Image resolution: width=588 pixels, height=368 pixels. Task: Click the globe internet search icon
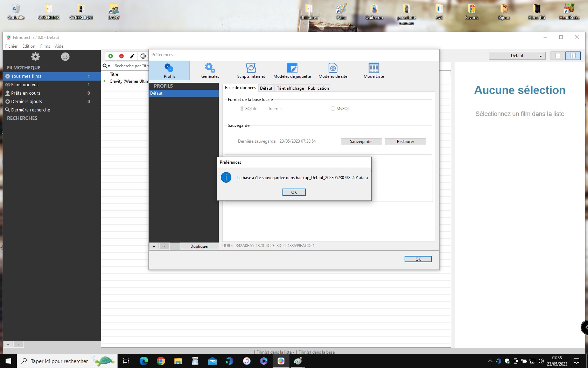[143, 56]
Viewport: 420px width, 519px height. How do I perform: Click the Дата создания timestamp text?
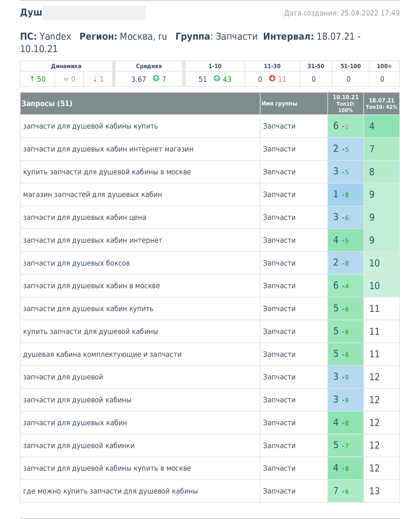[x=342, y=13]
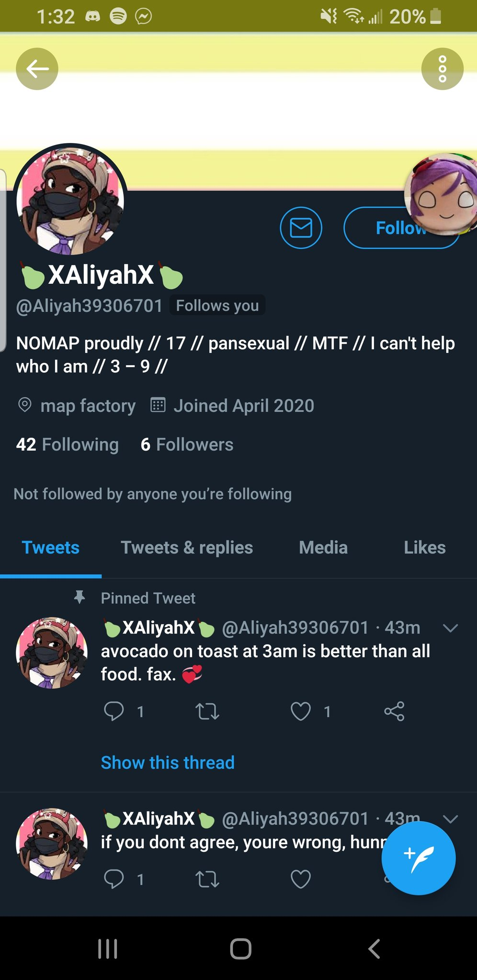477x980 pixels.
Task: Retweet the avocado toast tweet
Action: click(207, 712)
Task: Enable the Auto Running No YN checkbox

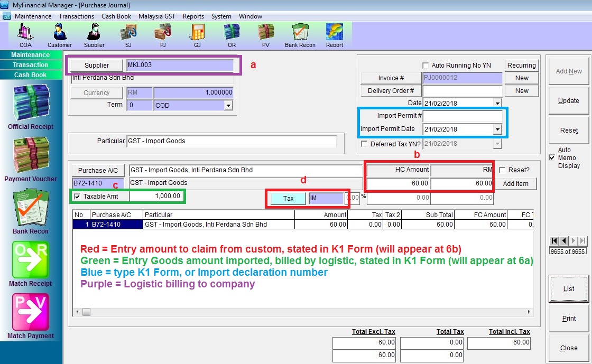Action: tap(426, 66)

● ● ●

TASK DIRECTIONS => Please output the records above exactly, without the pictures.

EXERCISE RESULT =>
Image resolution: width=588 pixels, height=368 pixels. Task: Click the globe internet search icon
[143, 56]
Viewport: 420px width, 519px height. How do I perform: Click the Дата создания timestamp text?
[x=342, y=13]
477x980 pixels.
Task: Retweet the avocado toast tweet
Action: click(207, 712)
Task: Enable the Auto Running No YN checkbox

Action: tap(426, 66)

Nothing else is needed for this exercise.